_WHAT YOU WILL DO_
In full and without changes, output the data.

*** Opening of DATA SUPPLIED ***

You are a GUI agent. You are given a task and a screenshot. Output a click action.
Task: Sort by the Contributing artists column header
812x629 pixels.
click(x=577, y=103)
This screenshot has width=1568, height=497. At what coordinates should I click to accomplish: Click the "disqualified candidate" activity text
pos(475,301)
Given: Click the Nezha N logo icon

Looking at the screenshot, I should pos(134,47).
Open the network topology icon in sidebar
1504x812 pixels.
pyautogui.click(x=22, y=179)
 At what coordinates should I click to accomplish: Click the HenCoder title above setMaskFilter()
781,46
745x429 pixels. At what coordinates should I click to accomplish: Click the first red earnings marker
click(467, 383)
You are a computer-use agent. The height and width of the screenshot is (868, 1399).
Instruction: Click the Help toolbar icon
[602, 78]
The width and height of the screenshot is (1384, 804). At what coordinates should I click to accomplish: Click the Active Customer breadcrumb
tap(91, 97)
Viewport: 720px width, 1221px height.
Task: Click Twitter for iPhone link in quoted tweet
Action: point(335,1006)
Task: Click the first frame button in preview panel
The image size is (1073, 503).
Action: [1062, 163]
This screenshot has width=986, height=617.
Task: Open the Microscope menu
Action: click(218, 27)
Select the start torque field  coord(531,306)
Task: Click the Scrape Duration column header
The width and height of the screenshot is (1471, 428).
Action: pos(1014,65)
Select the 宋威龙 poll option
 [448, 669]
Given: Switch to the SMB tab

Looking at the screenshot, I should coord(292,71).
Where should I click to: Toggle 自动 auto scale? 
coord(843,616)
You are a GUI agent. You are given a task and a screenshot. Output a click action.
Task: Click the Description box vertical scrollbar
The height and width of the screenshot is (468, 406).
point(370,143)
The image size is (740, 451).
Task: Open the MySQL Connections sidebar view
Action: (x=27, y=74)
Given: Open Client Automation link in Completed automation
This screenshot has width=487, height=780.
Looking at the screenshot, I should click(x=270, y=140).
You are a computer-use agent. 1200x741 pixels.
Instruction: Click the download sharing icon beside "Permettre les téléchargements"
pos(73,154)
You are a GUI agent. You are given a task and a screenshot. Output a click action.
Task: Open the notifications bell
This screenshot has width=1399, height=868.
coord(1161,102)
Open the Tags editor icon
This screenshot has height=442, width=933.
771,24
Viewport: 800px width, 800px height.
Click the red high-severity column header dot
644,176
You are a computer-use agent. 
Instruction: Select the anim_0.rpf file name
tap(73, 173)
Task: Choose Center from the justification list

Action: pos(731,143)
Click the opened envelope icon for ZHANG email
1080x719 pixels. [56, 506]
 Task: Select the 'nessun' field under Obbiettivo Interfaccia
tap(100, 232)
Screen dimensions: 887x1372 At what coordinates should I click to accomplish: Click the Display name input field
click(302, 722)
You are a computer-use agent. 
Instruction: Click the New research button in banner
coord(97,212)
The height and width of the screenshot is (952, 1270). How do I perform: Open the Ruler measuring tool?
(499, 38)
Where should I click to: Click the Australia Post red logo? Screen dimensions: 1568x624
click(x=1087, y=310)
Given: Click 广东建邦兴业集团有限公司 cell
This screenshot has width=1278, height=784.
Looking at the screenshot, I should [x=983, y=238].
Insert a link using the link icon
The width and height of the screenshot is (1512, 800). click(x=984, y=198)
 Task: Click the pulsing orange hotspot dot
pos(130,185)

*** Close of DATA SUPPLIED ***

_OUTPUT FOR THIS EXERCISE_
You are a GUI agent. You are given a task and a screenshot. Output a click action.
Task: Sort by the Contributing artists column header
812x629 pixels.
click(x=577, y=103)
This screenshot has width=1568, height=497. At what coordinates should I click to accomplish: Click the "disqualified candidate" activity text
pos(475,301)
Given: Click the Nezha N logo icon

Looking at the screenshot, I should pos(134,47).
Open the network topology icon in sidebar
1504x812 pixels.
pyautogui.click(x=22, y=179)
 At what coordinates should I click to accomplish: Click the HenCoder title above setMaskFilter()
781,46
745x429 pixels. At what coordinates should I click to accomplish: Click the first red earnings marker
click(467, 383)
You are a computer-use agent. The height and width of the screenshot is (868, 1399).
Instruction: Click the Help toolbar icon
[602, 78]
The width and height of the screenshot is (1384, 804). At what coordinates should I click to accomplish: Click the Active Customer breadcrumb
tap(91, 97)
Viewport: 720px width, 1221px height.
Task: Click Twitter for iPhone link in quoted tweet
Action: point(335,1006)
Task: Click the first frame button in preview panel
The image size is (1073, 503).
Action: [1062, 163]
This screenshot has width=986, height=617.
Task: Open the Microscope menu
Action: click(218, 27)
Select the start torque field  coord(531,306)
Task: Click the Scrape Duration column header
The width and height of the screenshot is (1471, 428).
Action: pos(1014,65)
Select the 宋威龙 poll option
 [448, 669]
Given: Switch to the SMB tab

Looking at the screenshot, I should coord(292,71).
Where should I click to: Toggle 自动 auto scale? 
coord(843,616)
You are a GUI agent. You are given a task and a screenshot. Output a click action.
Task: Click the Description box vertical scrollbar
The height and width of the screenshot is (468, 406).
point(370,143)
The image size is (740, 451).
Task: Open the MySQL Connections sidebar view
Action: (x=27, y=74)
Given: Open Client Automation link in Completed automation
This screenshot has width=487, height=780.
Looking at the screenshot, I should click(x=270, y=140).
You are a computer-use agent. 1200x741 pixels.
Instruction: Click the download sharing icon beside "Permettre les téléchargements"
pos(73,154)
You are a GUI agent. You are given a task and a screenshot. Output a click action.
Task: Open the notifications bell
This screenshot has width=1399, height=868.
coord(1161,102)
Open the Tags editor icon
This screenshot has height=442, width=933.
771,24
Viewport: 800px width, 800px height.
Click the red high-severity column header dot
644,176
You are a computer-use agent. 
Instruction: Select the anim_0.rpf file name
tap(73, 173)
Task: Choose Center from the justification list

Action: pos(731,143)
Click the opened envelope icon for ZHANG email
1080x719 pixels. [56, 506]
 Task: Select the 'nessun' field under Obbiettivo Interfaccia
tap(100, 232)
Screen dimensions: 887x1372 At what coordinates should I click to accomplish: Click the Display name input field
click(302, 722)
You are a computer-use agent. 
Instruction: Click the New research button in banner
coord(97,212)
The height and width of the screenshot is (952, 1270). How do I perform: Open the Ruler measuring tool?
(499, 38)
Where should I click to: Click the Australia Post red logo? Screen dimensions: 1568x624
click(x=1087, y=310)
Given: Click 广东建邦兴业集团有限公司 cell
This screenshot has width=1278, height=784.
Looking at the screenshot, I should [x=983, y=238].
Insert a link using the link icon
The width and height of the screenshot is (1512, 800). click(x=984, y=198)
 Task: Click the pulsing orange hotspot dot
pos(130,185)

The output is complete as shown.